The Nuts and Bolts of Family Fundamentals

Family Fundamentals is held three weekends a month on the Cornerstone of Recovery campus. All patients participate, even if their family members can’t attend – because the weekend provides information on how to adjust to a homecoming that may be awkward or, in some cases, even unhealthy because of dysfunction or simply the emotional chaos addiction causes.

“Even if their families aren’t here, we know that going back home isn’t going to be easy no matter what,” Nolen says. “But, by learning what their families are going through and what experiences they may have had, it hopefully prepares them as patients to handle these things better. Even if their families don’t have that information, that’s hopefully going to prepare the patient for when they return home.”

For Cornerstone patients whose loved ones are willing and able to attend, they can invite up to two family members to Family Fundamentals weekend. Families who transport their loved ones to Cornerstone for addiction treatment will be provided a family packet that contains all relevant information on the family therapy options that Cornerstone offers, and the patient’s individual therapist will work with families as early in the process as possible to schedule their attendance at Family Fundamentals.

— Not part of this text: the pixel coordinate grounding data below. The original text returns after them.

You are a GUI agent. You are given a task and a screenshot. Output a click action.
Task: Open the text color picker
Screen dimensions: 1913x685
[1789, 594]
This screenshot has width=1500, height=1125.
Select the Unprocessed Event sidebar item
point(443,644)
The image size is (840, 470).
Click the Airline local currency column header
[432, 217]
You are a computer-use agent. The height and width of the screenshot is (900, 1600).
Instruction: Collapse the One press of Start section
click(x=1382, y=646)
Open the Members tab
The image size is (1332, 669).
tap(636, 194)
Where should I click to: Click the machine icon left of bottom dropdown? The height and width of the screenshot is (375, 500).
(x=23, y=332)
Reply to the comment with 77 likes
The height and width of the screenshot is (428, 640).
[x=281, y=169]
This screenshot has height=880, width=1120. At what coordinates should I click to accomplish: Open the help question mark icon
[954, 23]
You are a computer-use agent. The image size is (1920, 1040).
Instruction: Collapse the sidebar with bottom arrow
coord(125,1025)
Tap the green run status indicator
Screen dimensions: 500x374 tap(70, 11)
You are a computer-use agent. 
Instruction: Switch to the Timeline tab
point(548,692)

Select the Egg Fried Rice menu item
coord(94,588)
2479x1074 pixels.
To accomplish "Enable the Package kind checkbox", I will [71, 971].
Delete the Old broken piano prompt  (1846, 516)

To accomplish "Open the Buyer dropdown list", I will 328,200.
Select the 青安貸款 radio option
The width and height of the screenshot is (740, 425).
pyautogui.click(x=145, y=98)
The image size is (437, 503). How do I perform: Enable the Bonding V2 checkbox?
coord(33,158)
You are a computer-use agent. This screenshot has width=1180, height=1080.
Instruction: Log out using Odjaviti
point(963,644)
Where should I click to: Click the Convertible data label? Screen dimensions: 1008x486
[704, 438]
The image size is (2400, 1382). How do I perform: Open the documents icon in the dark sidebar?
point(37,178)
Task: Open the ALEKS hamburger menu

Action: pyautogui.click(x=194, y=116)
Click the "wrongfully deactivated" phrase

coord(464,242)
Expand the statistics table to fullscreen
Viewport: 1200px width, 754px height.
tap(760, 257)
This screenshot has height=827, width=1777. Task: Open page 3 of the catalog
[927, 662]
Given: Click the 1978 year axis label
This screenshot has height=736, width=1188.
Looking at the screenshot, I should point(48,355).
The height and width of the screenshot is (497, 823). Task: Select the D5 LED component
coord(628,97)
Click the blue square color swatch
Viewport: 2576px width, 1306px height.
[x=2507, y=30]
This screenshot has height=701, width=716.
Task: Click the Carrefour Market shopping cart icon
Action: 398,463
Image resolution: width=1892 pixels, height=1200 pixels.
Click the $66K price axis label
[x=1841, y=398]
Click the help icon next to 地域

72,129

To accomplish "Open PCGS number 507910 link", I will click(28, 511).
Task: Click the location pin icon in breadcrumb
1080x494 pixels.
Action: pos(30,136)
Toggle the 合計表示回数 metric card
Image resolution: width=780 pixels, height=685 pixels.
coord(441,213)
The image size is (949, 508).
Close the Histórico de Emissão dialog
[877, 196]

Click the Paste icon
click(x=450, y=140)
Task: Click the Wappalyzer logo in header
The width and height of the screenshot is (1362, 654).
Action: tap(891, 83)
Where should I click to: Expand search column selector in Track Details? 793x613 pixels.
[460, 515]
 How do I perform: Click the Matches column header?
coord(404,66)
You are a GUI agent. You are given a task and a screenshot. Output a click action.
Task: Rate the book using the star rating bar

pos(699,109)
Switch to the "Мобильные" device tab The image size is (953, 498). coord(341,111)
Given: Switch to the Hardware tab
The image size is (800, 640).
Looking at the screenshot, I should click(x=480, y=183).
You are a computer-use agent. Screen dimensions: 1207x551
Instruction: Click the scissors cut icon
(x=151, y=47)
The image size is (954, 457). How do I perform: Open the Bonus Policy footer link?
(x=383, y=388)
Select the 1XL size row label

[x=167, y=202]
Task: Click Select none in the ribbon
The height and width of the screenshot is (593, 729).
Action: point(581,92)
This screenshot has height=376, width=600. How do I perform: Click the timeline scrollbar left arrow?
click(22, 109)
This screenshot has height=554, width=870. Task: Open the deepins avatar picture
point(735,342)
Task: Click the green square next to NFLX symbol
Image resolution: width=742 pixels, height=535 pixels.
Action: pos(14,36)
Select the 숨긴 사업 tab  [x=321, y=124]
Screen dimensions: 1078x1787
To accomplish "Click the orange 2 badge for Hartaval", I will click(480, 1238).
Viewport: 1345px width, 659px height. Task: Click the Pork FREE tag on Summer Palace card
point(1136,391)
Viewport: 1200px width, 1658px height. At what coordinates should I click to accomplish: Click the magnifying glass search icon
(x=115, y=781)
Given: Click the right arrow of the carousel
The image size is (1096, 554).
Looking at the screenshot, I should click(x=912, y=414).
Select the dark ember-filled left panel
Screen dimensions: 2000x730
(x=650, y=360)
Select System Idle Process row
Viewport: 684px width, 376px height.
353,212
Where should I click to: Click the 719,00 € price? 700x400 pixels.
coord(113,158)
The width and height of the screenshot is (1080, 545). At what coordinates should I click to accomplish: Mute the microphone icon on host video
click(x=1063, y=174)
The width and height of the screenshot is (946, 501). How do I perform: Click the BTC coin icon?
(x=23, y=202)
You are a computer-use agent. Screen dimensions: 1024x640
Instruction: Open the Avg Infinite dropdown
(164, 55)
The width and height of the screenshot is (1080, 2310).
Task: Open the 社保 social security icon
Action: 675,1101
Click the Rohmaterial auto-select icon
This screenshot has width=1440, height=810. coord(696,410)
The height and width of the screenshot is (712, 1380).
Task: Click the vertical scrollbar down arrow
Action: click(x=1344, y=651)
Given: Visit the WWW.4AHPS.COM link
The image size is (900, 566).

And, if patients want to involve more than two family members, they’re allowed to return to Family Fundamentals up to 18 months after completing treatment at Cornerstone and bring as many family members as they would like.

“We know it can be hard for families to get here, because the patient is only here for 28 days, at most, so that’s not a lot of time,” Nolen says. “We encourage them to, even if they can’t attend, continue to educate themselves on the disease of addiction and take advantage of the resources in the family packet they receive, either when they bring their loved one to treatment or through the mail or email. We can’t emphasize enough the importance of attending Family Fundamentals if at all possible, however.

“By simply participating in this weekend, it will by and large hopefully improve the way families interact with their patients, but also the way they are going to go through a healing process for themselves.”